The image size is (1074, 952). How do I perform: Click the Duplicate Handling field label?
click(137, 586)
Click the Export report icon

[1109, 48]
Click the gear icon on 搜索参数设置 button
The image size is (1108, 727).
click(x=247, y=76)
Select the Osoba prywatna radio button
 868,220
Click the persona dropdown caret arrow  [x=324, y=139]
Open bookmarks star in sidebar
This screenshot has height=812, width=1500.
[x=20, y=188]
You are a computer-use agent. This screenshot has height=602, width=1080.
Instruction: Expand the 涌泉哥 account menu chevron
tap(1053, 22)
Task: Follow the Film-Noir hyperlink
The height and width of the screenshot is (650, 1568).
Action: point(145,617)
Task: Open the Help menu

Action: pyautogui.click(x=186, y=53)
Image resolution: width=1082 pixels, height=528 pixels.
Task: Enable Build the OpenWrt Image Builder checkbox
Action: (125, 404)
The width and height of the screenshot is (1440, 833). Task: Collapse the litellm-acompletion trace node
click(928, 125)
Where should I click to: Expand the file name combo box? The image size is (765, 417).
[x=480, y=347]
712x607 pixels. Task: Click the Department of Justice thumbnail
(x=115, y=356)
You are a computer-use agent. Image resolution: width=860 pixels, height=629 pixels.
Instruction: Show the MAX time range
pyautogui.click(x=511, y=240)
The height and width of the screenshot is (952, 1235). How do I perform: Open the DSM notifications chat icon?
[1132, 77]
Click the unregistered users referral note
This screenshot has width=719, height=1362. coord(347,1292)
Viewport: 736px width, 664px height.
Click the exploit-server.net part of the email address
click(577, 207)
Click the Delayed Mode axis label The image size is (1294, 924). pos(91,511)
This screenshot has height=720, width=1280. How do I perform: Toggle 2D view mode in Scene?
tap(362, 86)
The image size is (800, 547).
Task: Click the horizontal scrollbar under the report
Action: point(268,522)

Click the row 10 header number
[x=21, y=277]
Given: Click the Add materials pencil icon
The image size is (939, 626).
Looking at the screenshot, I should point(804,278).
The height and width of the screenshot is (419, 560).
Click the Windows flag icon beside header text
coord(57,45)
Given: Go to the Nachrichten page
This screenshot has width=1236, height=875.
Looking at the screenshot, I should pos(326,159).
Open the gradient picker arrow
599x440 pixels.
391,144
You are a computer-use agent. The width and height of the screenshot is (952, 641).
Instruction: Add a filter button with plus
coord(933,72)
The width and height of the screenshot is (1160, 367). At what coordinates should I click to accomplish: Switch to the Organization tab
------------------------------------------------
■ What you are asked to do
Using the listing above, transcribe every entry exactly.

■ Result for this exercise
The image size is (1074, 952). How do I perform: Click the Duplicate Handling field label?
click(137, 586)
Click the Export report icon

[1109, 48]
Click the gear icon on 搜索参数设置 button
The image size is (1108, 727).
click(x=247, y=76)
Select the Osoba prywatna radio button
 868,220
Click the persona dropdown caret arrow  [x=324, y=139]
Open bookmarks star in sidebar
This screenshot has height=812, width=1500.
[x=20, y=188]
You are a computer-use agent. This screenshot has height=602, width=1080.
Instruction: Expand the 涌泉哥 account menu chevron
tap(1053, 22)
Task: Follow the Film-Noir hyperlink
The height and width of the screenshot is (650, 1568).
Action: point(145,617)
Task: Open the Help menu

Action: pyautogui.click(x=186, y=53)
Image resolution: width=1082 pixels, height=528 pixels.
Task: Enable Build the OpenWrt Image Builder checkbox
Action: (125, 404)
The width and height of the screenshot is (1440, 833). Task: Collapse the litellm-acompletion trace node
click(928, 125)
Where should I click to: Expand the file name combo box? The image size is (765, 417).
[x=480, y=347]
712x607 pixels. Task: Click the Department of Justice thumbnail
(x=115, y=356)
You are a computer-use agent. Image resolution: width=860 pixels, height=629 pixels.
Instruction: Show the MAX time range
pyautogui.click(x=511, y=240)
The height and width of the screenshot is (952, 1235). How do I perform: Open the DSM notifications chat icon?
[1132, 77]
Click the unregistered users referral note
This screenshot has width=719, height=1362. coord(347,1292)
Viewport: 736px width, 664px height.
Click the exploit-server.net part of the email address
click(577, 207)
Click the Delayed Mode axis label The image size is (1294, 924). pos(91,511)
This screenshot has height=720, width=1280. How do I perform: Toggle 2D view mode in Scene?
tap(362, 86)
The image size is (800, 547).
Task: Click the horizontal scrollbar under the report
Action: point(268,522)

Click the row 10 header number
[x=21, y=277]
Given: Click the Add materials pencil icon
The image size is (939, 626).
Looking at the screenshot, I should point(804,278).
The height and width of the screenshot is (419, 560).
Click the Windows flag icon beside header text
coord(57,45)
Given: Go to the Nachrichten page
This screenshot has width=1236, height=875.
Looking at the screenshot, I should pos(326,159).
Open the gradient picker arrow
599x440 pixels.
391,144
You are a computer-use agent. The width and height of the screenshot is (952, 641).
Instruction: Add a filter button with plus
coord(933,72)
The width and height of the screenshot is (1160, 367). At what coordinates should I click to accomplish: Switch to the Organization tab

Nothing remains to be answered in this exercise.